— READING TEXT —
In the meantime, Rosen said, her team has frozen ticket sales online and contacted people who had bought tickets for the weekend’s shows.

Lagunatics was originally scheduled to run Saturday through Oct. 20 at the theater on the Festival of Arts grounds. Sharbie Higuchi, a spokeswoman for Festival of Arts, called the production a local favorite.

“We look forward to it, and we know the community looks forward to it,” said Higuchi, who added that she couldn’t remember a mold problem on the grounds in the past.

This year’s planned show, titled “Gagtime,” follows the program’s time-honored tradition by skewering regional issues with comedy sketches and song parodies. In 2012, the production celebrated its 20th anniversary with a “greatest hits” collection of past Lagunatics favorites titled “Schlock and Awe.”

Among the intended targets this year are local schools, the Laguna Art Museum’s upcoming installation, the recently closed San Onofre power plant and the controversial Village Entrance Project, which features a duet between a supporter and an opponent. Musical inspiration comes from Mozart, “Les Miserables,” Irish folk music and more.

“The theme is really always the same thing — it’s Laguna Beach,” Rosen said. “It’s how goofy Laguna Beach can be. And the city is always happy to provide plenty of material.”

The city is happy to participate onstage too. City Councilwoman Toni Iseman is joining the cast of about 30 people this year, and other Laguna leaders have played roles in the past. Iseman, a Lagunatics veteran, has a brief speaking part in the “Gagtime” script.

“I have one line,” Iseman said. “And if I can’t be in [the show], they’ll put a red wig with curly hair on someone and pretend it’s me.”

All right, then, what’s the line?

“It’s a surprise,” Iseman said. “It’s a tricky line.”

— SUPPLIED INFORMATION —
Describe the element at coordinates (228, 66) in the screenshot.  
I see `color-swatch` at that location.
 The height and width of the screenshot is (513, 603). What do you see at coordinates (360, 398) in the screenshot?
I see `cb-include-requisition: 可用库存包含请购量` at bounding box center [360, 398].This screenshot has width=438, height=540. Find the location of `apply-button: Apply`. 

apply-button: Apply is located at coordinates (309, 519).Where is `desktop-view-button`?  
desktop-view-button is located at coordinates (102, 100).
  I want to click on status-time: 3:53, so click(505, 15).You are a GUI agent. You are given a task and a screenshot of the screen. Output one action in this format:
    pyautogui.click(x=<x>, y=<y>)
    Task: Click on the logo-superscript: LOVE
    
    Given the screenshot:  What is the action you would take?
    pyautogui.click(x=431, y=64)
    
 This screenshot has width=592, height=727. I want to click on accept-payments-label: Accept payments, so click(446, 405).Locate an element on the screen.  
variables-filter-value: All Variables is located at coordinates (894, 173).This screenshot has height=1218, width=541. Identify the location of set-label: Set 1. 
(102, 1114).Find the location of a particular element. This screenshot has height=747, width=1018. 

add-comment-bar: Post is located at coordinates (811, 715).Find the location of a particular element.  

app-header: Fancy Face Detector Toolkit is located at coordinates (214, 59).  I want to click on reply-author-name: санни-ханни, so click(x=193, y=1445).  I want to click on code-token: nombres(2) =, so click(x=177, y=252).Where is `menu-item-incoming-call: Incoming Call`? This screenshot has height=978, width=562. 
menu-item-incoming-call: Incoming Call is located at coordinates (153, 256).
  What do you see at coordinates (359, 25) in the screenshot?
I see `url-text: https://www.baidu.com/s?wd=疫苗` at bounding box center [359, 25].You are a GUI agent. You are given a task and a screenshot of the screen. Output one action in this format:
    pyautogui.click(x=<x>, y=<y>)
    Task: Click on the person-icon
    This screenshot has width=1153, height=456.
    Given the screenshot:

— WORK ITEM A —
Name each person who is quoted in the Lagunatics article.
— WORK ITEM B —
Write out the Lagunatics article word for word from "The city is happy" to "what’s the line?".

— ANSWER A —
Rosen, Sharbie Higuchi, Toni Iseman

— ANSWER B —
The city is happy to participate onstage too. City Councilwoman Toni Iseman is joining the cast of about 30 people this year, and other Laguna leaders have played roles in the past. Iseman, a Lagunatics veteran, has a brief speaking part in the “Gagtime” script.

“I have one line,” Iseman said. “And if I can’t be in [the show], they’ll put a red wig with curly hair on someone and pretend it’s me.”

All right, then, what’s the line?